Between 2009 and 2012, we were privileged to have lacquer master, Eric Stocker, in the workshop, training our artisans and producing our pieces using the techniques of natural lacquerware and gesso work. The meeting between Eric’s lifetime of experience in lacquer and gilding and my own search for precious materials resulted in the development of some very beautiful and innovative new finishes.
Eric comes from a long line of artisans. His Austrian great grandfather was a master of mosaic who came to France in the late 1800s on the wave of the Art Nouveau fashion of that period. His grandfather continued the mosaic work of his father decorating the shop fronts of the now preserved Art Nouveau buildings of Nantes in Brittany. Eric’s father became a master in gilding and gesso work, and his family became the foremost gilding artisans in France. Eric grew up in Brittany surrounded by the art collections of his ancestors. As a young teenager Eric worked as his father’s apprentice in the family’s gilding workshop, but then at the age of 16 he was drawn to Paris, to the lively artists’ quarter of Montparnasse, where he entered the lacquer atelier of Pierre Bobot.
Pierre Bobot was then 74 years old and had worked with the iconic designers and lacquer artists of the 1920s, most notably Jean Dunand and Eileen Gray. Eric was lucky enough during the first six months of his apprenticeship to meet Eileen Grey in her apartment on rue Bonaparte. He had gone there with Mr Bobot to collect her 1922 screen for restoration. This was 1974, and Eileen Grey was 96 years old. She died two years later on 31 October 1976. Eric assisted Mr Bobot, learning how to mix pigments, make the special animal glues, attend to the care of brushes and other instruments. It was also his job to sweep the floors and keep the atelier in order. Eric was one of the last lacquer artists in Europe to learn his craft in the traditional way through an apprenticeship under a Master. This thorough training stood him in particularly good stead for what he was destined to do in Asia in the future.
A one-of-a-kind tansu that Eric and Alexander created with gesso and natural lacquer.
The Fourgere dining table finished with Calligrapher's lacquer.
After finishing his apprenticeship, Eric lived for a number of years in the Southwest French town of Lot et Garonne. He spent months at a time in relative isolation restoring the gilded tabernacles and pillars of the churches of the Pyrenees villages along the St Jacques de Compostelle pilgrimage route. But he also continued to learn and expand his skills, working with Patrick Betaudier, an artist and art historian from Chicago who had relocated to Lot et Garonne. Patrick specialized in the chiaroscuro and oil glazing techniques of the great 15th and 16th Century painters such as Caravaggio.
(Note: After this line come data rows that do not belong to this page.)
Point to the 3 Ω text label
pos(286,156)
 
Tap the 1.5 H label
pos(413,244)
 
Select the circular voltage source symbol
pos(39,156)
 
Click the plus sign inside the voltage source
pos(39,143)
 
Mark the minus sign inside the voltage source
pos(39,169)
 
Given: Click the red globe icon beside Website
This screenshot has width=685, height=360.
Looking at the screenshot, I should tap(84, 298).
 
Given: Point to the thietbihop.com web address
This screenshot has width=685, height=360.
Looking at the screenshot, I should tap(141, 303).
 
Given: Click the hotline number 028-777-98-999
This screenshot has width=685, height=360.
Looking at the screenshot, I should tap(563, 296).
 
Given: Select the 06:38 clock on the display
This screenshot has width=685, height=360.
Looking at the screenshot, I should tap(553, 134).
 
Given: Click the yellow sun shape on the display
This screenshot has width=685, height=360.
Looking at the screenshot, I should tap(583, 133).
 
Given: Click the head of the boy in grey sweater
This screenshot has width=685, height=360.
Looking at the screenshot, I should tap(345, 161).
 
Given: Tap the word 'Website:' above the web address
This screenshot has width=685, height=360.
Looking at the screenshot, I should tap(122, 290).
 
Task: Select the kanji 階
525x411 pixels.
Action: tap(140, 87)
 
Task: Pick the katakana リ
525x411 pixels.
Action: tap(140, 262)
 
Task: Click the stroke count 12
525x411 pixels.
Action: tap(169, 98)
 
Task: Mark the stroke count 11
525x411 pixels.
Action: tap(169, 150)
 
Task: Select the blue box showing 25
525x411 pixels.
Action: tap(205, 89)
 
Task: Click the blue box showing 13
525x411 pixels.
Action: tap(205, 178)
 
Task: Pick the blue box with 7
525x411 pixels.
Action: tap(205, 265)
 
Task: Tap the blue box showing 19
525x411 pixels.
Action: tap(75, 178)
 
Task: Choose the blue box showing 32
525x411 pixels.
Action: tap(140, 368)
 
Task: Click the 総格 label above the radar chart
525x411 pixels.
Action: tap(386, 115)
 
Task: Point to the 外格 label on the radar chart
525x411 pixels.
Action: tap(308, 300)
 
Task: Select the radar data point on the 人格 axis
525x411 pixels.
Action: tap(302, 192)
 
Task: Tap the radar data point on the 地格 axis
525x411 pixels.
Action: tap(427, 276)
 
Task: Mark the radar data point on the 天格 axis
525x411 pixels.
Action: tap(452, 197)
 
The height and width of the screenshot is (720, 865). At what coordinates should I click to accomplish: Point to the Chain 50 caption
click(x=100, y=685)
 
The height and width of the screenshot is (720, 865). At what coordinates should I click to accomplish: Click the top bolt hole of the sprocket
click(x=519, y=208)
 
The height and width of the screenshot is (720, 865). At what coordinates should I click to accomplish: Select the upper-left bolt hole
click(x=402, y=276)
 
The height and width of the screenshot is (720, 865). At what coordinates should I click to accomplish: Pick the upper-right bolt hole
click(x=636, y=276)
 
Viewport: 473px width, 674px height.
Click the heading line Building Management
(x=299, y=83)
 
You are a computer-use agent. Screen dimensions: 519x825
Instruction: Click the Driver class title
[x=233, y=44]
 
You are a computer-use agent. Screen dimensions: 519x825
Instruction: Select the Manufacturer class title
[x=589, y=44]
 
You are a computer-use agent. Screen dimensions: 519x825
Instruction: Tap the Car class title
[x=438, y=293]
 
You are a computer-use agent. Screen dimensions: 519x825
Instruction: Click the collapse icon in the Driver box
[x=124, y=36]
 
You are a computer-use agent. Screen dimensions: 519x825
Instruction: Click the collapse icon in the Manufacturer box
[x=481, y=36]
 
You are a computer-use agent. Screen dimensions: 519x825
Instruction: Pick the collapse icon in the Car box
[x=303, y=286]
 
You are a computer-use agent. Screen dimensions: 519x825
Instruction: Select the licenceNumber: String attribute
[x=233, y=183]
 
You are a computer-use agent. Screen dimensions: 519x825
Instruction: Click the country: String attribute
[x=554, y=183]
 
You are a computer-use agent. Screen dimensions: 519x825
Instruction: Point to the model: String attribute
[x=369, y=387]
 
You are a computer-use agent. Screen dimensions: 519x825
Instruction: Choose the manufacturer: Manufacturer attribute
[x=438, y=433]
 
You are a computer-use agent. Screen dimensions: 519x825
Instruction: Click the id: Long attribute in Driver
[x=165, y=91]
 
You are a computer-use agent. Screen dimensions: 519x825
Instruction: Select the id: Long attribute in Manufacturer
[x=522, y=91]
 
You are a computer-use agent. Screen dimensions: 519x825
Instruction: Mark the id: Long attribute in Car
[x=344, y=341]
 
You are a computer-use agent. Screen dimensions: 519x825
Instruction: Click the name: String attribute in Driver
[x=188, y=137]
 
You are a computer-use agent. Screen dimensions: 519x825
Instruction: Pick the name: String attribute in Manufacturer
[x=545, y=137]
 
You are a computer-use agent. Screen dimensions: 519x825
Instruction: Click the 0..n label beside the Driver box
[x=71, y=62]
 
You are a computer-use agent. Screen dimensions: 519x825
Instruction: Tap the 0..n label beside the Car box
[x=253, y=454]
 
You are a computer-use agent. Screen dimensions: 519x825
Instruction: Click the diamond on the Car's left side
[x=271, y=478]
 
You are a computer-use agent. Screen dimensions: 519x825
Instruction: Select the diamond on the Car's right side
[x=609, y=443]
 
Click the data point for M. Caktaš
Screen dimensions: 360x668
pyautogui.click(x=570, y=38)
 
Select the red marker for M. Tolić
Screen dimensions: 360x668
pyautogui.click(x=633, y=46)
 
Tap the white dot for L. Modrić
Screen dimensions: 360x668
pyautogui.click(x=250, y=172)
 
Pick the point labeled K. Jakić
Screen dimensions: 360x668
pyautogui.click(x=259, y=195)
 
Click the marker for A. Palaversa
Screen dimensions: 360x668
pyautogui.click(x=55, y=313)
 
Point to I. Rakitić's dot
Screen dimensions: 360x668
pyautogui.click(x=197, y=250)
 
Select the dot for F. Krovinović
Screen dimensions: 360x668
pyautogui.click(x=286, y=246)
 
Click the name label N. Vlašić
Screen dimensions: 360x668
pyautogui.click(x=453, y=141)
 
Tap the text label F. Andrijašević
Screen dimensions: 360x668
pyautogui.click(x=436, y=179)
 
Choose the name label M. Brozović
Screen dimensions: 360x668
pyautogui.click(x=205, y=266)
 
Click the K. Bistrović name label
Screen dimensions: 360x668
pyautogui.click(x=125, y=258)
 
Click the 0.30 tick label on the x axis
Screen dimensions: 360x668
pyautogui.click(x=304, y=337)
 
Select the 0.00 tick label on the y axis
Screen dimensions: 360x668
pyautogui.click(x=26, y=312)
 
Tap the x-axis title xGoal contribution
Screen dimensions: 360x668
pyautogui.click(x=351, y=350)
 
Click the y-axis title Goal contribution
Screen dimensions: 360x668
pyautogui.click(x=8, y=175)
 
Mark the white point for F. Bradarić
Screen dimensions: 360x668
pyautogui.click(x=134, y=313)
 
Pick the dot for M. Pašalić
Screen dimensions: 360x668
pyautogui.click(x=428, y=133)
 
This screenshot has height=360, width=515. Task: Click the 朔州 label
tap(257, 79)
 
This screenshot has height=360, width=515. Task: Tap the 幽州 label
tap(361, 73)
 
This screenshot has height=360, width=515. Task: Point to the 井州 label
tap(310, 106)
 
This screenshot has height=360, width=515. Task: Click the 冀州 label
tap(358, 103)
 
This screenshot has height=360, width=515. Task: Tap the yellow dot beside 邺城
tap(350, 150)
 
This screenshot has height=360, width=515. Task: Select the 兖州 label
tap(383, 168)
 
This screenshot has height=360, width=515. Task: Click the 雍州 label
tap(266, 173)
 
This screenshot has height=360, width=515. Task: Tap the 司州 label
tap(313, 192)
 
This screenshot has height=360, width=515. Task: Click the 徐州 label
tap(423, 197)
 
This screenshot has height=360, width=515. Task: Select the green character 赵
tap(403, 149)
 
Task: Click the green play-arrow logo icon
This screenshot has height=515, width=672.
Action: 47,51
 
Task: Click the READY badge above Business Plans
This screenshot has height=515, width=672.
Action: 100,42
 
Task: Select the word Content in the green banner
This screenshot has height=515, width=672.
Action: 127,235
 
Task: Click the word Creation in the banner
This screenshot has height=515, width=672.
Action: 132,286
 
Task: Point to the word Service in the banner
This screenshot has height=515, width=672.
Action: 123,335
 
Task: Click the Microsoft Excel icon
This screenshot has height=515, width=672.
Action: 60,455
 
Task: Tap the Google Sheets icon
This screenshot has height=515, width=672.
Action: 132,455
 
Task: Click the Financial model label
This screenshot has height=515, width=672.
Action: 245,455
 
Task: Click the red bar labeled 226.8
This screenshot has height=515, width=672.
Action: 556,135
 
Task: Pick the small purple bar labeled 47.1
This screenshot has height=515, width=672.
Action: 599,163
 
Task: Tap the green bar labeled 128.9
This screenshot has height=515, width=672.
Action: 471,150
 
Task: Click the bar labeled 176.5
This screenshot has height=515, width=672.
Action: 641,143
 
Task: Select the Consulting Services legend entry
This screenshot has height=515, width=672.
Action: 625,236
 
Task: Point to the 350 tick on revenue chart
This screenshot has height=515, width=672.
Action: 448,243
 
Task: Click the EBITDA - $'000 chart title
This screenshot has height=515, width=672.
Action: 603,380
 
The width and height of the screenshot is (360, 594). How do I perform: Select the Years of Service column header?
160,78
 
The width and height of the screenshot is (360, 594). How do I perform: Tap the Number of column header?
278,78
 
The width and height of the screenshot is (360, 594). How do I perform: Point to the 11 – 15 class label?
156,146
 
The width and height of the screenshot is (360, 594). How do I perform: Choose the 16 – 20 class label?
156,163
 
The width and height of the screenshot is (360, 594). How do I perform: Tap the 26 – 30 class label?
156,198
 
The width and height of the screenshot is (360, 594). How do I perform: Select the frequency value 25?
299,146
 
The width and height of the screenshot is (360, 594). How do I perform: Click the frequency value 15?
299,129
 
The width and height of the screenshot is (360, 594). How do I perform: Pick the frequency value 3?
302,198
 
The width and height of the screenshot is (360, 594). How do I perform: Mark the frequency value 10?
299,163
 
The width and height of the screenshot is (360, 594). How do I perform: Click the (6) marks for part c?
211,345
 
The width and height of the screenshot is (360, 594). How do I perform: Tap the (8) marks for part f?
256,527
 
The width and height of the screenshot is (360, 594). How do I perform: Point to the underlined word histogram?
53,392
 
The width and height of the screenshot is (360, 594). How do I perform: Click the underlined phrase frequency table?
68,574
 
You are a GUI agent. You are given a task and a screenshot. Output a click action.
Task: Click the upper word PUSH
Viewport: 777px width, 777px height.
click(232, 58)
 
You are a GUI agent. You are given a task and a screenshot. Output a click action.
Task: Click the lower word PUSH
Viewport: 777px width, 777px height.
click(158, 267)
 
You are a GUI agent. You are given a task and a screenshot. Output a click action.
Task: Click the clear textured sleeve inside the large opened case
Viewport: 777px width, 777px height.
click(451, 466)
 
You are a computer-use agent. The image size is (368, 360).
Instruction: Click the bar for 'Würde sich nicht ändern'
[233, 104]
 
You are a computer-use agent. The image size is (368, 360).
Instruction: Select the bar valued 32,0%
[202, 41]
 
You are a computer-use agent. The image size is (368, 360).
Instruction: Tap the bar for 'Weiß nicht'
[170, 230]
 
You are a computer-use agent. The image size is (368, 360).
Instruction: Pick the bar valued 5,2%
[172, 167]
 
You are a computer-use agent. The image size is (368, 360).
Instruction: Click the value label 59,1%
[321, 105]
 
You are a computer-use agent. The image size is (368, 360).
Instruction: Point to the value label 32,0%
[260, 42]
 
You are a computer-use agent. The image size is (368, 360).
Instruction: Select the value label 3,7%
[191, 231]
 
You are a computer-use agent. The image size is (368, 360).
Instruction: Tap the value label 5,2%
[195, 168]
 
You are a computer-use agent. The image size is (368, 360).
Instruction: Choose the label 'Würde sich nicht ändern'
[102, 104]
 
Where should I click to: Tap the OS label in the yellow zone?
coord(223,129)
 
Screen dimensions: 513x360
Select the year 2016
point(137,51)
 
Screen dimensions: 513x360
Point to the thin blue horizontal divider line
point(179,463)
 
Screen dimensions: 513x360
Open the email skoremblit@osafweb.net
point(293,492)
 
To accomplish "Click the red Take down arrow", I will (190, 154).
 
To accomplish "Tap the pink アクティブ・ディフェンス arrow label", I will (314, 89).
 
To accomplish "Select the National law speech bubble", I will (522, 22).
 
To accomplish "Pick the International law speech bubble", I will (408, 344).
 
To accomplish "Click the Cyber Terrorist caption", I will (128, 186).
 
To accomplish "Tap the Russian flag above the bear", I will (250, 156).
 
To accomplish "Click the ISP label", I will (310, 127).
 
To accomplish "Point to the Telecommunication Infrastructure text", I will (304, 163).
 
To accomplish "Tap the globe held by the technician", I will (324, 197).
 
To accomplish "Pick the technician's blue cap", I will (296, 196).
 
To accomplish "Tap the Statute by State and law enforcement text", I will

Eric had always wanted to travel to the home of lacquer – Southeast Asia – to find the source of the material that he had worked with his whole life. He looked for a position in a lacquer tree plantation in Vietnam, but the visa restrictions for freelance workers were too difficult at that time. Then in 1997 Eric was invited by the European Union to go to Cambodia to run a project assisting in the revival of the troubled country’s artistic and artisanal skills. A large part of this project would be dedicated to lacquer, and Eric was asked to set up a school to train local people in lacquer and gilding skills. Eric arrived in Siem Riep, Cambodia, in 1998 to begin his Asian sojourn. He soon realized that in Cambodia he would have to set up his lacquer training school completely from scratch; making his own tools, sourcing the pigments, making his own glues and traveling beyond the army checkpoints that were common in Cambodia at the time to search for lacquer trees and plantations. This is where his thorough apprenticeship training proved to be invaluable as he knew exactly what tools were required and why they needed to be of a certain form, shape or weight. Indeed, he still uses a tool today that he fashioned himself from an old motorbike carburetor. During his twelve years in Cambodia Eric trained 350 lacquer, gilding and gesso workers of whom 12 became highly skilled artisans in this field.
In joining Alexander Lamont in 2009, Eric found a place that shared his vision for innovation while deeply respecting the traditions and skills achieved over generations of patient application by past artisans. Under one roof he was able to work with masters of shagreen, parchment, gilding and straw marquetry – the core precious materials of the great Twentieth Century decorators.